2018年4月21日土曜日

教壇に立つ

四月も下旬になり、日本の大学は春学期の二週目の授業に入る。今年は、協定校の関係で客員教授のポストをいただき、今学期いっぱい日本に滞在することになる。大学院時代のことを計算に入れないとすれば、はじめて日本の大学の教壇に立った。

ホスト大学からはかなりの信頼を寄せられ、大きなクラスも担当させてもらっている。いうまでもなくすべては勉強の内容となる。機会を見つけては若い学生たちとの会話を楽しみ、かれらを思考や行動を観察し、自分なりに理解しようとする。そもそも大学のカリキュラムからにして、新鮮なものだ。学生たちが取り掛かるテーマはカナダより遥かに多い。単純に計算すれば、学生は20単位のコースを四年間取り続ければ卒業できるという制度だ。ならば、クラスに週計15時間通い、10人の教師の話を聞くことになる。勤務校の場合、クラス時間はちょうど同じだが、しかしテーマはその半分だ。すなわち5のクラスで、場合によって同じ教師に週3回も4回も顔を合わせることになる。考えによっては、この差はあまりにも大きい。さらに日本の場合、習得するコースは学費と関わりを持たないので、学生側の自由度が高く、学習意欲により直結できるように思われる。

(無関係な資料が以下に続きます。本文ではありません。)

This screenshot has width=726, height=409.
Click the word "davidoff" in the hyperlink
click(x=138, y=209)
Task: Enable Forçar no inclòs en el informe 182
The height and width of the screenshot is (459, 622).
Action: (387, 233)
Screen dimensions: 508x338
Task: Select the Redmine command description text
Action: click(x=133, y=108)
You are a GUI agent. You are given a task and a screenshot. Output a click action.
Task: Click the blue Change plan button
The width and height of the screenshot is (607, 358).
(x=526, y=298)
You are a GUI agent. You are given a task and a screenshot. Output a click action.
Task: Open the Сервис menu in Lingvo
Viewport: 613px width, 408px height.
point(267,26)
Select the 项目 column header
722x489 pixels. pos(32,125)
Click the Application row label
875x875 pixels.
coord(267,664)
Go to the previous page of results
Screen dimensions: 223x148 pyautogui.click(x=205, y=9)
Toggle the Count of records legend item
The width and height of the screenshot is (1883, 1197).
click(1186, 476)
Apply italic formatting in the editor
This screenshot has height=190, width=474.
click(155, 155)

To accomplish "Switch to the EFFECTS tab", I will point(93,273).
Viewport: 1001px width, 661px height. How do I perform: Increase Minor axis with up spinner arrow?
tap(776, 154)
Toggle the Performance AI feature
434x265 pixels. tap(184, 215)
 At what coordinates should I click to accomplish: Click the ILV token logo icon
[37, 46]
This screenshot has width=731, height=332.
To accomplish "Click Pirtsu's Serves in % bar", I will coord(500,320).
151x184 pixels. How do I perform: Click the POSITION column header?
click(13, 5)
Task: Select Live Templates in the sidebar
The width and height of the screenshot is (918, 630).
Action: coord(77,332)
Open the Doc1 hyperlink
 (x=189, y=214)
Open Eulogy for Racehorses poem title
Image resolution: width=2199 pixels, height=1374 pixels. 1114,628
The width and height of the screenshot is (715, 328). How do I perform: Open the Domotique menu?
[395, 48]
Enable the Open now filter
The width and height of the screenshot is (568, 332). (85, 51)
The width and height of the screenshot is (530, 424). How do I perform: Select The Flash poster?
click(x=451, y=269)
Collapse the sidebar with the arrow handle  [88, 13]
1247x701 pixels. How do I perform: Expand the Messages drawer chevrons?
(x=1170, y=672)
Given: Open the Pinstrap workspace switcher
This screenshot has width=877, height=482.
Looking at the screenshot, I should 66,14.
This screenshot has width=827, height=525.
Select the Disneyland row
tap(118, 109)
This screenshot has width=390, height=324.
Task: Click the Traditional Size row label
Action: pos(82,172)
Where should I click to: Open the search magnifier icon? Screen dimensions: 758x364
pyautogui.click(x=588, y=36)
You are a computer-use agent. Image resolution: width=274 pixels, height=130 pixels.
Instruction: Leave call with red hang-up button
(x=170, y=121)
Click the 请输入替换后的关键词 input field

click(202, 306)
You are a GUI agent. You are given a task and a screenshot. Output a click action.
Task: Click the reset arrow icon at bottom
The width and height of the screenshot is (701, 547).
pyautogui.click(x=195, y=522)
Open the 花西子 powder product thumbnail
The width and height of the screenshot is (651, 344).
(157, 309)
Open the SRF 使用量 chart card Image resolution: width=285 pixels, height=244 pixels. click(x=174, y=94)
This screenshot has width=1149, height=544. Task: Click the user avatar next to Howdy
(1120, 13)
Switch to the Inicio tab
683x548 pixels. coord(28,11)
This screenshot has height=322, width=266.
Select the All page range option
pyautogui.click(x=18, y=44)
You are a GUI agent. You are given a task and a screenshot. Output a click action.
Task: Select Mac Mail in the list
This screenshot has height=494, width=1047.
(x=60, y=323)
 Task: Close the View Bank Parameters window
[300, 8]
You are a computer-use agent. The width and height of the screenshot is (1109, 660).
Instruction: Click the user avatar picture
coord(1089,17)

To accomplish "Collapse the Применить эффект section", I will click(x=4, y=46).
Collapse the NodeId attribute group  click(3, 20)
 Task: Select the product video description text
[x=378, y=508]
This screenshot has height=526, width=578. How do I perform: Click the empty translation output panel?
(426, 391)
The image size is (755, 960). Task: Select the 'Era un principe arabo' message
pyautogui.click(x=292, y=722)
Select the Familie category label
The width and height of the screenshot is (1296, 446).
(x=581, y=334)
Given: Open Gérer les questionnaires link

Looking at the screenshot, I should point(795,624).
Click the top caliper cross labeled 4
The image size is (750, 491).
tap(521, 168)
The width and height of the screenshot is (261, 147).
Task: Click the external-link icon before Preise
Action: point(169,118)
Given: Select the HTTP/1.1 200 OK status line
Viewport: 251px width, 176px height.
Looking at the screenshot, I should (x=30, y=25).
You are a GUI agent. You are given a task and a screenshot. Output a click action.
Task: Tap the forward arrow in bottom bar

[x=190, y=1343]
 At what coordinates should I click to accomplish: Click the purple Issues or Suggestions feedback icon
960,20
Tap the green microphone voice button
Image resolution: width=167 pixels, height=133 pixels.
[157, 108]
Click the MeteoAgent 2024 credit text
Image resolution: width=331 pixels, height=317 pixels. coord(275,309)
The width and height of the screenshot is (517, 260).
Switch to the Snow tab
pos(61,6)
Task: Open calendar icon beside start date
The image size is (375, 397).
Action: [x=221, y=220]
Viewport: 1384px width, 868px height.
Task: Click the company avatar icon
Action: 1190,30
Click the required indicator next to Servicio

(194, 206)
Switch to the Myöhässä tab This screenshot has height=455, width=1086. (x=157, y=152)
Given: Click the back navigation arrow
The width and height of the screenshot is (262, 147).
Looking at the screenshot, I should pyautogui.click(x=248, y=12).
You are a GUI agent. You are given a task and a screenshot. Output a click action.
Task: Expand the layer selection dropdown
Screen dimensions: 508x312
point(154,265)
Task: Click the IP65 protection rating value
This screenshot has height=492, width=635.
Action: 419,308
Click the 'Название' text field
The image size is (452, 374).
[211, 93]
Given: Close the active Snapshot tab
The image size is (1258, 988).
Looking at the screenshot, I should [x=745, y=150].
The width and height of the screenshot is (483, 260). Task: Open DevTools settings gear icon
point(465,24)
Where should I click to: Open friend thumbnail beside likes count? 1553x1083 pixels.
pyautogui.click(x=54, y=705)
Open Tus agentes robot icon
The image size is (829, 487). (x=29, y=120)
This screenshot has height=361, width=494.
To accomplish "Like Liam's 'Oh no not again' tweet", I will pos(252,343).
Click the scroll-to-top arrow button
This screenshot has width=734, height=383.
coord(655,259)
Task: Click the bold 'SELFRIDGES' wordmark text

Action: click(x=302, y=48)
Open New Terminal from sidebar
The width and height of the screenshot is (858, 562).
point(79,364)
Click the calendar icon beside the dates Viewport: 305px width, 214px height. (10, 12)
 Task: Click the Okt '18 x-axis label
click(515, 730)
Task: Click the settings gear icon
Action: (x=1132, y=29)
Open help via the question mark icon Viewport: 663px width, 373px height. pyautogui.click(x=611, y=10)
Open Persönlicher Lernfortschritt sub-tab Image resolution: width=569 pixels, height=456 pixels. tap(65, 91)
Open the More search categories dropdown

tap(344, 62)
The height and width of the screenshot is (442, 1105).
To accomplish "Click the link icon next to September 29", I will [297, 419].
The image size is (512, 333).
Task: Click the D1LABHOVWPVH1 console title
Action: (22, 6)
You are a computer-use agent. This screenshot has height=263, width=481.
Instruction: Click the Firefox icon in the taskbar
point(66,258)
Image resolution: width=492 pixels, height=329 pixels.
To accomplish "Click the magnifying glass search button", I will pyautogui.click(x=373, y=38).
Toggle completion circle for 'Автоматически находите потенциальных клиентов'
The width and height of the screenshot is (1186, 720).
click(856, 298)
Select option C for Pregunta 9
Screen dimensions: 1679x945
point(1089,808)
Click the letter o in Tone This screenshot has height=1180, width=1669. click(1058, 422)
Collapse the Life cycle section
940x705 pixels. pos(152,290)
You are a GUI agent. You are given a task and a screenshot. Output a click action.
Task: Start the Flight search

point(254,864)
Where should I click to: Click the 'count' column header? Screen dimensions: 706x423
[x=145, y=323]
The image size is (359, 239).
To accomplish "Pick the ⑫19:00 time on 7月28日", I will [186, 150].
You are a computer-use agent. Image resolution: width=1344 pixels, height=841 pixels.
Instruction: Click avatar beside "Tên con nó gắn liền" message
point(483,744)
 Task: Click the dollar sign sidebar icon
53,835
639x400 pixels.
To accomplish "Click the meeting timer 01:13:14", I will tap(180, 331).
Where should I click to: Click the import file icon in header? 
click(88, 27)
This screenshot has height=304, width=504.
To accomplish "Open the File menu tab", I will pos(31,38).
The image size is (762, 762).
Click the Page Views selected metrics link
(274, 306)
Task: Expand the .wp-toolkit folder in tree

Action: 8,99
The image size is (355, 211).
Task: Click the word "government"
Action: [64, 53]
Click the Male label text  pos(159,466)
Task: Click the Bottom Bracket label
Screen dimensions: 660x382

最初の週を無事にこなした。素直な学生たちの対応には、やはり微笑ましい思いをかずかず体験できた。何人もの学生は、二回目にしてはじめて教室に現れたことを謝り、その理由を口々に「抽選漏れ」と言った。どうやら取りたいコースには抽選で資格が得られず、やむなくこの教室に入ったとのことだ。クラスについてのコメントを書いてもらっても、予備知識はいっさい持っていない、これから努力するという約束が多かった。教養のコースなので、ここからの出発はむしろその前提なのだ。それにしても、このような時のカナダの学生ならまったく違う態度を取るものだなあと、ついついそのようなまったく違う立ち振る舞い、いや発想に想像を走らせたものだった。